Nanfang Hospital (南方醫院 (南方医院, Nánfāng Yīyuàn, southern hospital)), full name Nanfang Hospital of Southern Medical University, is the First Affiliated Hospital and First Clinical School of Southern Medical University. It is a comprehensive grade A tertiary hospital for clinical care, medical education, scientific research, and preventive healthcare in Guangzhou of southern China.

==History==
- In the autumn of 1941, the New Fourth Army Third Division Rear Hospital was established in Funing County, Jiangsu Province, China.
- In 1945, the Third Division moved northward. In 1946, it merged into the Western Manchuria Military Region, and the Western Manchuria Military Region Rear Hospital was established.
- In 1951, the hospital was renamed the "Affiliated Hospital of the Military Medical School of the Northeast Military Region of the Chinese People's Liberation Army".
- In 1953, it was renamed the "Affiliated Hospital of the 11th Military Medical Middle School of the Chinese People's Liberation Army". Later in the same year, it was renamed the "Affiliated Hospital of the 11th Military Medical School of the Chinese People's Liberation Army".
- In 1958, it was renamed the "Affiliated Hospital of Qiqihar Medical College".
- In 1962, it was renamed the "Affiliated Hospital of Qiqihar Medical College of the Chinese People's Liberation Army".
- In 1966, it was renamed the "Affiliated Hospital of the Chinese People's Liberation Army Medical College".
- In 1969, the hospital moved to Changsha. In 1970, it moved to Guangzhou of Guangdong Province.
- In 1975, it was renamed the "Affiliated Hospital of the First Military Medical University of the Chinese People's Liberation Army", and was known externally as the "Nanfang Hospital" (Southern Hospital), and was stationed at Qilingang, Guangzhou.
- In 1994, it was rated as a 3A hospital.
- In August 2004, along with the First Military Medical University, the hospital was handed over from the People's Liberation Army to Guangdong Province and renamed the "First Clinical Medical School of Southern Medical University", or "Nanfang Hospital".

==Current situation==
Nanfang Hospital has two campuses and several branch hospitals.

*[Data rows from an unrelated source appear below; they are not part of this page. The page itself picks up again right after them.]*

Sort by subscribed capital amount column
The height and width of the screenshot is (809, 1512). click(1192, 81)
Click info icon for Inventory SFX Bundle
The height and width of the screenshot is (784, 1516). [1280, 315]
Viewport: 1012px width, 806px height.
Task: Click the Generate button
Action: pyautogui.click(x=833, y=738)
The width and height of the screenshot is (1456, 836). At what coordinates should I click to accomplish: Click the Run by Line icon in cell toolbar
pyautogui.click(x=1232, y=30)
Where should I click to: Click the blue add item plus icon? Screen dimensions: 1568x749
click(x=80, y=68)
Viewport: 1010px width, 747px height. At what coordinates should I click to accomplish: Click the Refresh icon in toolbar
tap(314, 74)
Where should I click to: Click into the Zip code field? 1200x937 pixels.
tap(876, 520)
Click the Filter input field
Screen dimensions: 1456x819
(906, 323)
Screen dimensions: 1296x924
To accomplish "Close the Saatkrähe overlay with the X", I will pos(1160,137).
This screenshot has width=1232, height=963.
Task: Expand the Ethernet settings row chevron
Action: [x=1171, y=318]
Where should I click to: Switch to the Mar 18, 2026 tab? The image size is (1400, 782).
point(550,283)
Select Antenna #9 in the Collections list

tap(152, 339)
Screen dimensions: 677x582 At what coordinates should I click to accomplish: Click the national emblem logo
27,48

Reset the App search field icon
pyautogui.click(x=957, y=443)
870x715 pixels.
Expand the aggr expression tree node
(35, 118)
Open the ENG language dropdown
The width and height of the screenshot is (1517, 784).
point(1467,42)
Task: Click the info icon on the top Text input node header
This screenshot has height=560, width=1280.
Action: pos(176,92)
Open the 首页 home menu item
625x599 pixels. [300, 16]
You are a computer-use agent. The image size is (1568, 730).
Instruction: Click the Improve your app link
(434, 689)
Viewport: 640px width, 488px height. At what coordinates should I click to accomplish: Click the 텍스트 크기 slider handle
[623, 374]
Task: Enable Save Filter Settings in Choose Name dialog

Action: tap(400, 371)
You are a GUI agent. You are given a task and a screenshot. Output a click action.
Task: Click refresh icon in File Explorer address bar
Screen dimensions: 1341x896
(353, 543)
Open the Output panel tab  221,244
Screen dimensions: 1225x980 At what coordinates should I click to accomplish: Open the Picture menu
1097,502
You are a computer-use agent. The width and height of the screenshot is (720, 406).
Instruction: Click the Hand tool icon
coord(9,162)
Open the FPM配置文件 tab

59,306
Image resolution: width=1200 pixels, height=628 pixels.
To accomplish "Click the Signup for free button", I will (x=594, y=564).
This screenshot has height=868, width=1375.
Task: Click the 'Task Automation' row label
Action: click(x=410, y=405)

- Headquarters campus: The main campus is located at No. 1838, Guangzhou Avenue North, Jingxi Street, Baiyun District, Guangzhou, covering a land area of 203,000 square meters, and a construction area of 458,000 square meters.
- Zengcheng Campus (Central Hospital of Zengcheng District, Guangzhou): Located at No. 28, Chuangxin Avenue, Ningxi Street, Zengcheng District.

- Baiyun Branch (Guangzhou Baiyun District People's Hospital):
  - Huangshi Hospital: No. 23, Yuanxiadi Road, Huangshi Street, Baiyun District.
  - Shahe Hospital: No. 1305, Guangzhou Avenue, Shahe Street, Tianhe District.
- Taihe Branch (Taihe People's Hospital, Baiyun District, Guangzhou): located at No. 53, 57 and 59, Taihe Middle Road, Taihe Town, Baiyun District.
- Ganzhou People's Hospital (Nanfang Hospital Ganzhou Hospital): Located at No. 16, Meiguan Avenue, Zhanggong District, Ganzhou City, Jiangxi Province.
- Huiqiao Medical Center: Founded in October 1979, one of the earliest and largest medical institutions in China serving the most overseas patients.

Nanfang Hospital is an output hospital for the construction of national regional medical centers, and is the National Regional Trauma Centre jointly built by the National Health Commission and Guangdong Province. It has distinctive advantages in the diagnosis and treatment of digestive diseases, kidney diseases, blood diseases, and cardiovascular diseases, among others.
In 2018, there were 4,271 professional and technical personnel and 3,601 beds at the hospital, 3,254,600 emergency cases were attended, and 119,000 patients were discharged.

In addition, the hospital undertakes the teaching work of more than 2,500 full-time undergraduate students and more than 1,000 full-time graduate students each year.

There are 111 medical and therapeutic departments, the national key laboratory for organ failure prevention and control, and the National Clinical Medical Research Center for chronic kidney disease.
And there are two doctoral degree authorization disciplines (Clinical medicine and Stomatology) and one post-doctoral research station for clinical medicine.

==Ranking==
Nanfang Hospital has been a top-20 hospital for years in the Chinese Hospital Rankings released by the Hospital Management Institute of Fudan University.